And it limited interest internationally?
Yes. We continue to believe the U.S. market is the best market in the world for the investment in communications infrastructure. We're always open to learning and seeing what else is going on in the world. But based on everything we've had the opportunity to see thus far we think the best opportunity for returns exist here in the U.S. it continues to be the largest and fastest growing market in the world.
And to my comments that I made around 5G, we certainly believe the U.S. is going to lead the way on 5G in the amount of capital investments here and the potential opportunities we think are the greatest here in the U.S.
We'll now take our next question from David Barden from Bank of America. Please go ahead. Your line is open.
I guess, one follow-up on that, Dan. Just when you guys gave guidance last quarter with the interest expense that you built in, it was clear that the debt funding was going to be the lead vehicle for financing the business.
So can you give us any more color now in terms of what you're thinking in whether it's a revolver or debt unsecured or secured and kind of the timing as we think about kind of the numbers flowing through in the year?
And then the second one is, could you guys share any kind of incremental color on the tenant extension that you kind of announced with the source of kind of the guidance raise this quarter?

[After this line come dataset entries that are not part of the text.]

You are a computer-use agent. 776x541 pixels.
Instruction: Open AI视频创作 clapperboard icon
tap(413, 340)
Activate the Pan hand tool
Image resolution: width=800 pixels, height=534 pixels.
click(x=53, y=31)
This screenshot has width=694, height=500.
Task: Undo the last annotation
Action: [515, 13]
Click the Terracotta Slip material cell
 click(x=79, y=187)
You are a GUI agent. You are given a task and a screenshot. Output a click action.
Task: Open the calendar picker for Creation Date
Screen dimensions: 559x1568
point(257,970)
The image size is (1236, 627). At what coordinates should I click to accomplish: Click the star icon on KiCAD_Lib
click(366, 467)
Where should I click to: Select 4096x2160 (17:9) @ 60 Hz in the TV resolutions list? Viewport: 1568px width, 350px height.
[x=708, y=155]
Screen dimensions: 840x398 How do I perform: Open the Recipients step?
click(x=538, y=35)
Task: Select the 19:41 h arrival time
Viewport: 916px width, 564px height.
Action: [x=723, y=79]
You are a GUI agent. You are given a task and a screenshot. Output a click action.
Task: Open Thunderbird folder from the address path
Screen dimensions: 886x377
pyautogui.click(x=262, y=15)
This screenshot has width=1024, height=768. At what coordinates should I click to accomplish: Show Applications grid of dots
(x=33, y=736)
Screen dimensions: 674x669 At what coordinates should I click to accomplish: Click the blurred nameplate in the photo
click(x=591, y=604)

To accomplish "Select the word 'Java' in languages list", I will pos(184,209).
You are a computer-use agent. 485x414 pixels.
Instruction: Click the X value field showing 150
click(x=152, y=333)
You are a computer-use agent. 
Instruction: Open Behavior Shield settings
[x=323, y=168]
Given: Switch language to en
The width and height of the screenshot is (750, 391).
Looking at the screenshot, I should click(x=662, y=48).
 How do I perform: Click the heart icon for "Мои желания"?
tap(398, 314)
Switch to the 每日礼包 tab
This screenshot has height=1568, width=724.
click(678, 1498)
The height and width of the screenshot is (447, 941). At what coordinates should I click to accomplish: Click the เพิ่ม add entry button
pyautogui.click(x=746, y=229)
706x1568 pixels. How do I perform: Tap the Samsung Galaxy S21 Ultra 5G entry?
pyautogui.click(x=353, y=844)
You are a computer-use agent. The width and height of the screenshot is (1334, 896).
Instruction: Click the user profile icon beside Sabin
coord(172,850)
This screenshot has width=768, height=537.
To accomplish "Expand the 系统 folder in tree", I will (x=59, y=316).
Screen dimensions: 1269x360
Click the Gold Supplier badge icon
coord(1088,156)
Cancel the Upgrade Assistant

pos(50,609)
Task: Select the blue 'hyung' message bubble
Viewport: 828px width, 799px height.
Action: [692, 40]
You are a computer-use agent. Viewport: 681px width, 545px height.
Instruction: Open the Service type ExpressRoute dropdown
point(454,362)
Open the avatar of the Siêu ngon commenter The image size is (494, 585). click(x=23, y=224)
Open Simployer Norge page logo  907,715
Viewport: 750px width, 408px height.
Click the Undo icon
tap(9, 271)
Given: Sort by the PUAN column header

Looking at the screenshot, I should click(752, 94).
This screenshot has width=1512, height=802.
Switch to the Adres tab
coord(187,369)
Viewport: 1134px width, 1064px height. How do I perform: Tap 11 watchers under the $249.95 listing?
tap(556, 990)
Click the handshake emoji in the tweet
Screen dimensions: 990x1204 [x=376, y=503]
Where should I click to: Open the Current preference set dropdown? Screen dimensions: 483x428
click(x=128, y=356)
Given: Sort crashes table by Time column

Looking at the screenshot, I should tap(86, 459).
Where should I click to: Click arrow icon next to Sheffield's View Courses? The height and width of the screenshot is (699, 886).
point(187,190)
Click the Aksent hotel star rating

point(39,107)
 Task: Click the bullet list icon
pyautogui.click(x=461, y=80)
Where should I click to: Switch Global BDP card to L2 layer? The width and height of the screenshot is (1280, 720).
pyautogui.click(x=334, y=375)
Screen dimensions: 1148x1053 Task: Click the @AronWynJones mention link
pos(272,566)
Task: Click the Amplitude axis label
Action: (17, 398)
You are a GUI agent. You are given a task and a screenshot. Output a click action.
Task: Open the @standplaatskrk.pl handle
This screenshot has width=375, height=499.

When I look at the supplement on page 18, it's really hard to see that anything really changed there at all? So it wasn't clear kind of what the moving part there was will be helpful. Thank you.
Sure. I'll take the first one Dave, and thanks for the question. When we put together the guidance as you pointed out, we had assumptions around how we would finance the business and through 2019, and nothing has significantly changed in the way we think about that. We clarified just now on the equity point but nothing has changed on how we think about financing our business.
What we're trying to do is maintain our investment grade credit profile and do it at the lowest cost we possibly can. And when we look out and see what the market looks like in terms of trying to term out debt or what our revolver capacity is, we feel good about the flexibility we have on our balance sheet and we'll just be opportunistic as we look out and see when it makes sense to try to turn things out to the extent that we want to between secured and unsecured and anything - any other funding source we could possibly get our hands on because we want to be open to everything.
Dave to your second question, we did not do a new - as people would often term it a new deal during the quarter. So what we're speaking to and the adjustment that we made to the outlook doesn't have to do anything with something new that we crafted a new deal with customers.
It was just related to the activity that we saw and then the term of the leases on those - on that leasing activity. So as you know we're hesitant to get into the specifics of how we transact with customers but that's what's driving the reference in both the press release and in the numbers.
So this wasn't something new. And it was not a term extension that got signed in the quarter?
It was not a new deal that we did no. It would be term related to the leasing activity that we saw during the quarter.
We will now take our next question from Ric Prentiss from Raymond James. Please go ahead. Your line is open.
Appreciate for taking the question. Two quick ones. Dan you mentioned in your prepared remarks the CapEx, the 1.7 billion in 2018 and then in 2019 2 billion gross, 1.5 billion net. The 2018 number, is that 1.7 billion, is that a gross number or the net number?
That's a gross number, the 1.7.
Okay. So the 1.7 we compared with the 2.0 gross in 2019.
Yes.
And then following on Dave's question on page 18 of the supplement, the one thing we noticed was - I know you don't like to talk specific but the numbers that are out there that I think T-Mobile 2022 annual rent, cash payments at renewal went from 560 to 510 in 2022. Is that part of what we're seeing that as some of that renewal timeframe got extended out beyond 2022?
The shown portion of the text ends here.